How to complete this task
Your answer must be the lines of the entries below, exactly as written, from the first line through the line containing "The width and height of the screenshot is (2576, 1449).".
****
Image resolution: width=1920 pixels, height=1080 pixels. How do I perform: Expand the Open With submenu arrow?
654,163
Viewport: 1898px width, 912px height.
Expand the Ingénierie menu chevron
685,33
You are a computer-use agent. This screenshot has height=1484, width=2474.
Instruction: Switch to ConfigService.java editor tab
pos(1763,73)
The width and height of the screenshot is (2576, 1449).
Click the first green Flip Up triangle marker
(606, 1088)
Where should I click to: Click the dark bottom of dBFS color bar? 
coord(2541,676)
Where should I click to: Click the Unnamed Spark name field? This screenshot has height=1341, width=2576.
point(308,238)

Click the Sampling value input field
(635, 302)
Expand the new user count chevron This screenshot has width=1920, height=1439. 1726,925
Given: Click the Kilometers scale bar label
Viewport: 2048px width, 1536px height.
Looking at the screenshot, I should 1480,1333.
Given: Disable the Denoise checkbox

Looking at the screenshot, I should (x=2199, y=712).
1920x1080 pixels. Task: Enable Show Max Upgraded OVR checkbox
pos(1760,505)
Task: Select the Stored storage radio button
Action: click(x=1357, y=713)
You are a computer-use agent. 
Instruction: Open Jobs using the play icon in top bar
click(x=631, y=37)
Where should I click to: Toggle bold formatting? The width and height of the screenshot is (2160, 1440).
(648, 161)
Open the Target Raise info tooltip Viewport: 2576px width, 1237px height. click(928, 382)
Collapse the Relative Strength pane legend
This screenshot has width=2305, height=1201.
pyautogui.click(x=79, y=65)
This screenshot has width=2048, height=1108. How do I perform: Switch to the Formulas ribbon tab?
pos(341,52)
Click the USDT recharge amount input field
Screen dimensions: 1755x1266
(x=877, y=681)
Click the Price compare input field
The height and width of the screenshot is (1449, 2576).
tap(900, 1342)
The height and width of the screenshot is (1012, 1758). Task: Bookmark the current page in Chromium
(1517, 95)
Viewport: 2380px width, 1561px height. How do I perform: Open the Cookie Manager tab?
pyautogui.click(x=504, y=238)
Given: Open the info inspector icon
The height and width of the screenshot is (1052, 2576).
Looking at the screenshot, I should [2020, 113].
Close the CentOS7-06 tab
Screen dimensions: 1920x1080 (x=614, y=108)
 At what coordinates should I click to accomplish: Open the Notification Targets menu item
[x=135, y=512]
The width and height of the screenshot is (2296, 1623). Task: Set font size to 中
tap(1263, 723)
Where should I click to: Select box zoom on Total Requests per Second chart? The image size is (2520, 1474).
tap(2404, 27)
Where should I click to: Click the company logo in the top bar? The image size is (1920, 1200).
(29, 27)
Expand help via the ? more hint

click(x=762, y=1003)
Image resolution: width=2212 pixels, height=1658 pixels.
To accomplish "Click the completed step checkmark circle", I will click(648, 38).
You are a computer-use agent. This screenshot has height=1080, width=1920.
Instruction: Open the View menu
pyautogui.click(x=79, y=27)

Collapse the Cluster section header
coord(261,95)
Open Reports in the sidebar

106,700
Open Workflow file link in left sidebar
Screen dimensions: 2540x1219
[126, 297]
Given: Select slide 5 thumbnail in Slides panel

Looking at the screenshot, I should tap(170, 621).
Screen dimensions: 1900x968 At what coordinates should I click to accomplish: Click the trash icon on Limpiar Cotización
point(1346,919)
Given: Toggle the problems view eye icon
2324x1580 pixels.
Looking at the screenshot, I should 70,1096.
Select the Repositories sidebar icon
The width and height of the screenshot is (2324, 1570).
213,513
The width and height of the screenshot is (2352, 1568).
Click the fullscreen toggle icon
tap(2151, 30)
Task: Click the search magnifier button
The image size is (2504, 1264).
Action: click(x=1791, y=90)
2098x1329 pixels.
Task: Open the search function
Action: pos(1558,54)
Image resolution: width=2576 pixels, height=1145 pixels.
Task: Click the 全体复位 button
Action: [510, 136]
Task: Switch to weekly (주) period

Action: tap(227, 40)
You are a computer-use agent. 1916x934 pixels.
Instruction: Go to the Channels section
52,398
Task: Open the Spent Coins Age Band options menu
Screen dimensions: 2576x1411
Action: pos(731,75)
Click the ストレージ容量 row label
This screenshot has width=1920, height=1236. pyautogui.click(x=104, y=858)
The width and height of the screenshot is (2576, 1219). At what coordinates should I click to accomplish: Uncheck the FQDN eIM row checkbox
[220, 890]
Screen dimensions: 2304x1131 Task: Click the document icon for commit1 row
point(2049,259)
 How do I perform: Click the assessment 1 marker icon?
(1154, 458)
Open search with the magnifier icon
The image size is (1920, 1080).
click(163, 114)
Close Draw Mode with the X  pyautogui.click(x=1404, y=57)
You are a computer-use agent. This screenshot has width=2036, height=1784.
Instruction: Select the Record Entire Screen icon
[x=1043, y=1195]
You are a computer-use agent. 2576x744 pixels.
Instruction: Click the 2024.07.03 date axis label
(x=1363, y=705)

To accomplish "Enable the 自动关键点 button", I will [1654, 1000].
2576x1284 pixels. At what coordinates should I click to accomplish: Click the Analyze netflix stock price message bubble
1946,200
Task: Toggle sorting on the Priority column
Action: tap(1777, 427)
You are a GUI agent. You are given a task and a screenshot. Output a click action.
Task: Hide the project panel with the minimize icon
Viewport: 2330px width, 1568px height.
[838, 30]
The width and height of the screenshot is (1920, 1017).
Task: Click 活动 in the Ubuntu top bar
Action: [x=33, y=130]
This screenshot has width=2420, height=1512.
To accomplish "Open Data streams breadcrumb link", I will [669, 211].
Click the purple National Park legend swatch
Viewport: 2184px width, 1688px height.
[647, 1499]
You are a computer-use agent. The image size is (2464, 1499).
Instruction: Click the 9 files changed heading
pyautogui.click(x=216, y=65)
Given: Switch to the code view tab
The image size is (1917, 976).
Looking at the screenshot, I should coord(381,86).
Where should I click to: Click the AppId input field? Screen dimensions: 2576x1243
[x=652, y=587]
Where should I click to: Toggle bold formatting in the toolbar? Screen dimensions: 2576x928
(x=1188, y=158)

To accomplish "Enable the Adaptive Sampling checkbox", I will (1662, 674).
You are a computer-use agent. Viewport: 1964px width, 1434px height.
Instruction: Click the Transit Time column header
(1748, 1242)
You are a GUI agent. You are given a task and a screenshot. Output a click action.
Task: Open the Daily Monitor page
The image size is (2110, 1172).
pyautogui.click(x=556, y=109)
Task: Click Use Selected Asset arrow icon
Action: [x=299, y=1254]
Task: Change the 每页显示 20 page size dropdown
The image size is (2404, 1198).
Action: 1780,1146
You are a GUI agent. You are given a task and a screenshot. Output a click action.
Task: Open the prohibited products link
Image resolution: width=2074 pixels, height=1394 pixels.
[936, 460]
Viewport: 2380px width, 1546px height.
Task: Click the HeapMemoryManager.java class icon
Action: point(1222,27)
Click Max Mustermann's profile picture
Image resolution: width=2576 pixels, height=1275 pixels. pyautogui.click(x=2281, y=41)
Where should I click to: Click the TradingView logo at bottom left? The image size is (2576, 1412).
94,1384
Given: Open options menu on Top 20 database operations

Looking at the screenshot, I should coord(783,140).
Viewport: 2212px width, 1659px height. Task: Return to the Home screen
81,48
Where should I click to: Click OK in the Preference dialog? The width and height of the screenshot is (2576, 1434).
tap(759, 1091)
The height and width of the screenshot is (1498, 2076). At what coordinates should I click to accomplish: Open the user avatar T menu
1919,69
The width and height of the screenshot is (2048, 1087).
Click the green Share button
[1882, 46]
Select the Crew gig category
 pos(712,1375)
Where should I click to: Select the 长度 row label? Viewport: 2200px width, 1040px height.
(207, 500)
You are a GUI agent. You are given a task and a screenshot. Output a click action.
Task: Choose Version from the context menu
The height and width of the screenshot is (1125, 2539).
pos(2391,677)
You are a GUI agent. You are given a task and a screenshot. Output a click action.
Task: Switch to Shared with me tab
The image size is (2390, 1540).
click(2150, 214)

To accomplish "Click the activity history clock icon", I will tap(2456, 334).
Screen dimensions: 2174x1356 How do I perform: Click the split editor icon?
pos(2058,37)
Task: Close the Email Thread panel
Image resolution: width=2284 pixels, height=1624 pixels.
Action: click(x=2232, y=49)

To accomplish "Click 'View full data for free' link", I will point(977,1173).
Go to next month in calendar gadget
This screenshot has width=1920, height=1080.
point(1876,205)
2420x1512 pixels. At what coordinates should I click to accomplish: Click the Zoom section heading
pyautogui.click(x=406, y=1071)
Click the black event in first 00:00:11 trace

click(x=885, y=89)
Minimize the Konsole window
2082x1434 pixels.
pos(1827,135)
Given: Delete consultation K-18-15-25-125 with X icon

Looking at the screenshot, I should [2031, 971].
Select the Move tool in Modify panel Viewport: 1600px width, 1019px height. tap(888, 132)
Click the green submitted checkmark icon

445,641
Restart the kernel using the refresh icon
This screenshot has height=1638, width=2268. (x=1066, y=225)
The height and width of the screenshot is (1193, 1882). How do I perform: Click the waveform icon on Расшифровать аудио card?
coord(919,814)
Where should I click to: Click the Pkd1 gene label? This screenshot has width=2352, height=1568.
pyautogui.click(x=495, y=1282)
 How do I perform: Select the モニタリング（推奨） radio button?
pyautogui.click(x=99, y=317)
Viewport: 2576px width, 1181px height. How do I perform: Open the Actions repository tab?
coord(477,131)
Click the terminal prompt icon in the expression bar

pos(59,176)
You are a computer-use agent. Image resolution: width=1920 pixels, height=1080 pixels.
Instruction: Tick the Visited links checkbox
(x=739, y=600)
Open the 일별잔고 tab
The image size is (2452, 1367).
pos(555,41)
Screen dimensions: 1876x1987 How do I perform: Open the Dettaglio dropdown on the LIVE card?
****
Reply to the exercise
Image resolution: width=1920 pixels, height=1080 pixels. How do I perform: Expand the Open With submenu arrow?
654,163
Viewport: 1898px width, 912px height.
Expand the Ingénierie menu chevron
685,33
You are a computer-use agent. This screenshot has height=1484, width=2474.
Instruction: Switch to ConfigService.java editor tab
pos(1763,73)
The width and height of the screenshot is (2576, 1449).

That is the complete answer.